Manifes Seni Rupa Indonesia.
1.
Seni rupa adalah bidang kerja dan keahlian yang setara dengan
bidang keilmuan lainnya yang memiliki aturan dan wilayah otonomi
masing-masing. Karenanya, soal-soal yang menyangkut
perkembangan gagasan, pemikiran dan tafsir terhadap
karya seni rupa selayaknya mengutamakan pandangan, gagasan,
pemikiran dari lingkungan disiplin seni rupa itu sendiri.
2.
Kami membela dan mendukung sepenuhnya kebebasan tafsir dan
penilaian atas suatu karya seni rupa, seperti juga kami membela
dan mendukung sepenuhnya kebebasan penciptaan karya seni rupa.

**Entri teks dan letak item:**
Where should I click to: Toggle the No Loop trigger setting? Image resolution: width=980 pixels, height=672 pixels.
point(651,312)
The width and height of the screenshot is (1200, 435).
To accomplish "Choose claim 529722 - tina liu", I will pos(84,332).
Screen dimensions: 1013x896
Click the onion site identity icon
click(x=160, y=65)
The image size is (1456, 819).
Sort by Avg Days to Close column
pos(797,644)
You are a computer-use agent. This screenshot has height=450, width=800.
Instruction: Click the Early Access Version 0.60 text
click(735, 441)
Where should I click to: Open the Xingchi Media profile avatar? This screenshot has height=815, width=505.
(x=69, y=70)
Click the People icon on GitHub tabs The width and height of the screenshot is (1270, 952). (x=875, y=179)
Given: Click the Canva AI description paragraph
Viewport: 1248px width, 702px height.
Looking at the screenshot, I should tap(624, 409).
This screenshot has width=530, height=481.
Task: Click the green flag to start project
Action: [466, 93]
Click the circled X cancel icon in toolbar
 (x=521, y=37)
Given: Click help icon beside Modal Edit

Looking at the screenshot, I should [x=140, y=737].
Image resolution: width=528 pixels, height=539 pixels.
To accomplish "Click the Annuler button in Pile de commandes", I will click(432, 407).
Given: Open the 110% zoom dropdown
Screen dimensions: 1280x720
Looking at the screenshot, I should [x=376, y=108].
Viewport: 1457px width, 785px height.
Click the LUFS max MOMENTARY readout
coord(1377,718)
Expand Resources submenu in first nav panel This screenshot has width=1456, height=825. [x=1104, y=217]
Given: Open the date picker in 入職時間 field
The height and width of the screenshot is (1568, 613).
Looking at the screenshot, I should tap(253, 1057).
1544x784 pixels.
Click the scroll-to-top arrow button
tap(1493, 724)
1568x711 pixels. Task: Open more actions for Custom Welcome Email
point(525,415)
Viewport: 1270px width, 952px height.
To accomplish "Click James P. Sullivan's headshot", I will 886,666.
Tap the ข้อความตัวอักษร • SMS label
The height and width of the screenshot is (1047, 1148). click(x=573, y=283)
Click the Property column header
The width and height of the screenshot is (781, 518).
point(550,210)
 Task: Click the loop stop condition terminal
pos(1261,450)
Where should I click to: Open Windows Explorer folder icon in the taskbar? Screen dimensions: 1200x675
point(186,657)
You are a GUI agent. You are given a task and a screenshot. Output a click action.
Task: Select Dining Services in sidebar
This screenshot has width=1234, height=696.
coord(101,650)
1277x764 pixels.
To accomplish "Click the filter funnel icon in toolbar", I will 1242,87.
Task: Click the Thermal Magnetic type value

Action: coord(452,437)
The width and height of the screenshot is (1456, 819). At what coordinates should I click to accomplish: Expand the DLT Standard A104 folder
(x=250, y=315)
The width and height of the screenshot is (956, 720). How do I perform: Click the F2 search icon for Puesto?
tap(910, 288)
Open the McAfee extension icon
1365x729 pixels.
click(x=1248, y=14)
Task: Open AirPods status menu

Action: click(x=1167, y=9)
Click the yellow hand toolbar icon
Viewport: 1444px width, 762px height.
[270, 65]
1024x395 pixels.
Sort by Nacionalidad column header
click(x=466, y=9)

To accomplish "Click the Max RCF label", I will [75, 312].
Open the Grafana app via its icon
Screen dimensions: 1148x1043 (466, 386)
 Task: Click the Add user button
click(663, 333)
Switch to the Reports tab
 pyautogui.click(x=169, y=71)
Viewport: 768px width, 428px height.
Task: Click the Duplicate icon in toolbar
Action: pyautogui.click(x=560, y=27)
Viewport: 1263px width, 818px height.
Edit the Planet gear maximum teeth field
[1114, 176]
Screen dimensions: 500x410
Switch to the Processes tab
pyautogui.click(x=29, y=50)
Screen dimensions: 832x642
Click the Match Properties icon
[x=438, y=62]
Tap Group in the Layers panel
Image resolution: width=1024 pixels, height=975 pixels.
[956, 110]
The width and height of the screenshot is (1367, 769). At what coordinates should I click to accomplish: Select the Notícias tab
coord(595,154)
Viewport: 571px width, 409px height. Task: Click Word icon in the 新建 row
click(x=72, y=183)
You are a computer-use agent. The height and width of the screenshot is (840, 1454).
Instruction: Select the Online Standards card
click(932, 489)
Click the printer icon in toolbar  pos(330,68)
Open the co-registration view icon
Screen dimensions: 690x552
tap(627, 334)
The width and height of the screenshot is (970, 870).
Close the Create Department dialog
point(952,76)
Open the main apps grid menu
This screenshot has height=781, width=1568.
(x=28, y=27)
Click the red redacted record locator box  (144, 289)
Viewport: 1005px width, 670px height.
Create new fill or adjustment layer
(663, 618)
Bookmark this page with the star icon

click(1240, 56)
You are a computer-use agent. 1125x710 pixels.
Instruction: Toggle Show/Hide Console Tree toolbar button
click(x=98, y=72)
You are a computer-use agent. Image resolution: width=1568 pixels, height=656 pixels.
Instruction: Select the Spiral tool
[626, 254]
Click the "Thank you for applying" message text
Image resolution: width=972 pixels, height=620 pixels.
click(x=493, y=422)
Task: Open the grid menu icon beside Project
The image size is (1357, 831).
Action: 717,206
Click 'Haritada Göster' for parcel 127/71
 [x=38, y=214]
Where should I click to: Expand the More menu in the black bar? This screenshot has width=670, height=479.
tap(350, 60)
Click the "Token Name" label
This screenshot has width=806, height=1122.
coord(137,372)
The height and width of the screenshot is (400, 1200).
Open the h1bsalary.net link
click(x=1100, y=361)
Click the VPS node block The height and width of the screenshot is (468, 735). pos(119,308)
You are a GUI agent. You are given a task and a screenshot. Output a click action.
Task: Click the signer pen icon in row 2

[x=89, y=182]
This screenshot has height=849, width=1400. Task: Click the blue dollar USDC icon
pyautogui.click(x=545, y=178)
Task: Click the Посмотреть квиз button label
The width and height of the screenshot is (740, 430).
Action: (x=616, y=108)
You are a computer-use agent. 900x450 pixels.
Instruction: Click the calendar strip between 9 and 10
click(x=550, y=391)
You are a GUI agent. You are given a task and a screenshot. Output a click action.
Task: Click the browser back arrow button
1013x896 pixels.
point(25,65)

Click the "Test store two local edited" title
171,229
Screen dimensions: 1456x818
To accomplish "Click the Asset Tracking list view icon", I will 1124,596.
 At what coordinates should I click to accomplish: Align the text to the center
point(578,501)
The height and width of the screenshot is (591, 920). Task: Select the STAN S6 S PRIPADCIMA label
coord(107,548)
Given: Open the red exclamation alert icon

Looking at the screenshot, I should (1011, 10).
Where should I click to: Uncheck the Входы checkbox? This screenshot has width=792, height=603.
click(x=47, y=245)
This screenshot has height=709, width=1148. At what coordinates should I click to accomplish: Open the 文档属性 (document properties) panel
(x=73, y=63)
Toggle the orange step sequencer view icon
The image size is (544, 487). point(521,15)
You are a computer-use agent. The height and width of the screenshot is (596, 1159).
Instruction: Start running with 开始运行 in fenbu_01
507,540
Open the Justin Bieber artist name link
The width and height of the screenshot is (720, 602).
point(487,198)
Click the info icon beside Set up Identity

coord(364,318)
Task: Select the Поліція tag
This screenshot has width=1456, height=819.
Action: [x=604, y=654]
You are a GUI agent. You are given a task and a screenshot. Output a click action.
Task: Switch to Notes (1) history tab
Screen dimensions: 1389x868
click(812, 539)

**Ketentuan Tugas:**
[a] Ringkaskan paragraf manifes seni rupa yang diawali kata "Seni rupa adalah bidang kerja" tanpa menghilangkan fakta utamanya.
[b] Tolong salin tanpa perubahan bagian manifes seni rupa yang dibuka dengan kata-kata berisi "Kami membela dan" dan ditutup dengan "karya seni rupa.".

**Jawaban Latihan:**
[a] Seni rupa merupakan bidang kerja dan keahlian yang setara dengan bidang keilmuan lain, dengan aturan dan wilayah otonominya sendiri. Oleh sebab itu, perkembangan gagasan, pemikiran, dan tafsir atas karya seni rupa sepatutnya mengutamakan pandangan dari disiplin seni rupa itu sendiri.

[b]
Kami membela dan mendukung sepenuhnya kebebasan tafsir dan
penilaian atas suatu karya seni rupa, seperti juga kami membela
dan mendukung sepenuhnya kebebasan penciptaan karya seni rupa.